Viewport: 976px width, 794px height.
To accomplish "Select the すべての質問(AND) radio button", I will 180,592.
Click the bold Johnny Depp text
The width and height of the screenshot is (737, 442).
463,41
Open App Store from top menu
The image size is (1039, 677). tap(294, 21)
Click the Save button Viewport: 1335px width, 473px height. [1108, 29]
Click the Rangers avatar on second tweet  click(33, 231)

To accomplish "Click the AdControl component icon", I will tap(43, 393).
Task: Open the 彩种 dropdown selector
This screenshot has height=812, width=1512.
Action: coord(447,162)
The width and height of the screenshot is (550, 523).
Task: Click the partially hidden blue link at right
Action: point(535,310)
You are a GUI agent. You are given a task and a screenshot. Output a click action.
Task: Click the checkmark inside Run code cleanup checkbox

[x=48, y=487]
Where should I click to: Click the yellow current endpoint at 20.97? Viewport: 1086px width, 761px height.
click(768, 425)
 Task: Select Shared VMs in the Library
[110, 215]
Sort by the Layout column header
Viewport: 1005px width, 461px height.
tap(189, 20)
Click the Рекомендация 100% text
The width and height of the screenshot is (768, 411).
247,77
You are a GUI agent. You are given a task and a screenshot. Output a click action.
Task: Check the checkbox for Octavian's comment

----------

Goal of the exercise - Would you copy out each record precisely as it stands?

Result of the task -
Viewport: 976px width, 794px height.
To accomplish "Select the すべての質問(AND) radio button", I will 180,592.
Click the bold Johnny Depp text
The width and height of the screenshot is (737, 442).
463,41
Open App Store from top menu
The image size is (1039, 677). tap(294, 21)
Click the Save button Viewport: 1335px width, 473px height. [1108, 29]
Click the Rangers avatar on second tweet  click(33, 231)

To accomplish "Click the AdControl component icon", I will tap(43, 393).
Task: Open the 彩种 dropdown selector
This screenshot has height=812, width=1512.
Action: coord(447,162)
The width and height of the screenshot is (550, 523).
Task: Click the partially hidden blue link at right
Action: point(535,310)
You are a GUI agent. You are given a task and a screenshot. Output a click action.
Task: Click the checkmark inside Run code cleanup checkbox

[x=48, y=487]
Where should I click to: Click the yellow current endpoint at 20.97? Viewport: 1086px width, 761px height.
click(768, 425)
 Task: Select Shared VMs in the Library
[110, 215]
Sort by the Layout column header
Viewport: 1005px width, 461px height.
tap(189, 20)
Click the Рекомендация 100% text
The width and height of the screenshot is (768, 411).
247,77
You are a GUI agent. You are given a task and a screenshot. Output a click action.
Task: Check the checkbox for Octavian's comment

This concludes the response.